------ Records shown ------
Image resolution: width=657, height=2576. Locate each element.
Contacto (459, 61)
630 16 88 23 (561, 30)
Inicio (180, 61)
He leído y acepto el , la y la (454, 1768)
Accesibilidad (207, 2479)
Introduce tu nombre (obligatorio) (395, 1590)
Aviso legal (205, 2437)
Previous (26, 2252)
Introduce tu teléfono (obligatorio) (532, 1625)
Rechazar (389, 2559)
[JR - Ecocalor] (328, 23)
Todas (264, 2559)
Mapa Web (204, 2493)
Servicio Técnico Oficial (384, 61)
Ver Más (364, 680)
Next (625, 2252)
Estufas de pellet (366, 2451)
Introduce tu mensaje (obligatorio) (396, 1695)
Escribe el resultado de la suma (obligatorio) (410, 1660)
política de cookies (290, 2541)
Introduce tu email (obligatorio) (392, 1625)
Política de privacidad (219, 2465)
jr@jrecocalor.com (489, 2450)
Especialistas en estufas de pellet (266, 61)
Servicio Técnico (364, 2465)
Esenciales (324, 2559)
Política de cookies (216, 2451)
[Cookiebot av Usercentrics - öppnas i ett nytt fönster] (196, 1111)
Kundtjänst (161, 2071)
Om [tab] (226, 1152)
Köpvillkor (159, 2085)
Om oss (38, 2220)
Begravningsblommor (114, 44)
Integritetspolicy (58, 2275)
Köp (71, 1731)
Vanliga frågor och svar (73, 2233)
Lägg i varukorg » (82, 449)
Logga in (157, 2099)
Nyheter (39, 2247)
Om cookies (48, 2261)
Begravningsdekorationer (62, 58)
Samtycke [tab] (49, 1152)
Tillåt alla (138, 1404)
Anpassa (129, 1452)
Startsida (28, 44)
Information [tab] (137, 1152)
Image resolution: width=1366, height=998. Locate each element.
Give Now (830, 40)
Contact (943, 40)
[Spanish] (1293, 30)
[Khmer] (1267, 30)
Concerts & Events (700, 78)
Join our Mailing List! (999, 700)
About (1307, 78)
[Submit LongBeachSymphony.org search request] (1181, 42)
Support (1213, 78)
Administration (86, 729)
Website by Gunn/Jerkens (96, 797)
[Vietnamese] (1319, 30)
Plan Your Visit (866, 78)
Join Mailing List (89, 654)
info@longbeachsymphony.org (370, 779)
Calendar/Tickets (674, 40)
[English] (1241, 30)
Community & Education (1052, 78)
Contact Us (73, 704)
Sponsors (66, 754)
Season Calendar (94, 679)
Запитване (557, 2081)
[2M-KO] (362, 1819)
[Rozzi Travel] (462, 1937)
------
▶ [Problem to work on] Count how many lines in the data contain the word "pellet", giving the number without comment.

▶ [Reply to the task] 2